Retrieving a mirrored compact from her pocketbook, she rechecked the gloss on her lips. “So, now that we have that out of the way … did anything happen on your home visit that’s worth mentioning?”
“Uhh—A guy in our group was hammered out of his head, we barely escaped having to buy advanced funeral plans, and Osmund was reunited with a woman who helped save his life during World War II.”
She snapped her compact shut. “So, nothing out of the ordinary.”
The bottleneck at the entrance to the dining room suddenly broke up, allowing guests to stampede through the doors like shoppers at a blowout sale. We exchanged “Bon soirs” with the official greeter at the door, sanitized our hands with a squirt of gel from the stationary dispenser, then angled off to our right, circling around the food station that occupied the center of the room.

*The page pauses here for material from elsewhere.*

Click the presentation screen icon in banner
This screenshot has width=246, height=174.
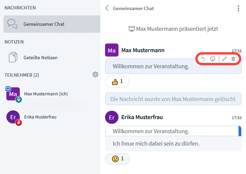(x=132, y=29)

Guests were loitering behind chairs, waving their arms to friends, flashing the number of seats still available, sitting down, standing up, bumping into the guests standing at the chairs behind them. Tables were set up to accommodate four, six, or eight guests, and each table abutted a sparkling clean, floor-to-ceiling window that overlooked the river and its traffic. What could be more thrilling than the prospect of oohing and ahhing over the spectacular views of the Seine while we dined?

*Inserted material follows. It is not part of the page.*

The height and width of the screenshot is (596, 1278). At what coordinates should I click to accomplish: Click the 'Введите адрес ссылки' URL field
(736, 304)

Well, one thing might be more thrilling.
Finding an empty seat. Why were all the tables full?
“There they are … with some bald guy I’ve never seen before. Ew! They’ve saved two seats. C’mon.” Jackie seized my hand and sprinted toward a round table that occupied the far corner, arriving two steps behind an elderly couple who’d just claimed the chairs by pulling them out. “Excuse me,” Jackie said in a voice breathy with apology, “but I believe those seats are taken.”
“I know they are.” The gentleman grinned. “By me and my wife.” He tapped his name tag. “I’m Leo. This is Izetta.”
“What I meant was, they’re being saved for me and my friend.”
“No they’re not.” Bobbi Benedict regarded Jackie from beneath the brim of her pale blue Western hat. “It’s first come, first serve. No seat saving allowed.” She glanced at her two blonde companions for confirmation. “Idn’t that right?”
Alligator Boots, whose name tag identified her as Dawna Chestnut from Nacogdoches, Texas, inched her rosy lips into a smug smile. “Sure is,” she drawled as she hiked her strapless bustier toward her chin.
Snakeskin Jeans dusted her cheek with the tail end of her long platinum hair, her eyes gleaming with satisfaction. “Ditto what Dawna said.” I glanced at her name tag. Krystal Cake. Abilene, Texas.
I tugged on Jackie’s dress. “There’s an empty seat over there. I’m going to—”
“Mom? Dad?” A middle-aged woman in a clingy cocktail dress intercepted Leo and Izetta before they could sit. “We’re saving seats for you on the other side of the room. You want to join us? I have your pill caddies.” She flashed a smile at the Mona Michelle elite. “Sorry.” Grasping her parents by their elbows, she gently navigated them away from the table.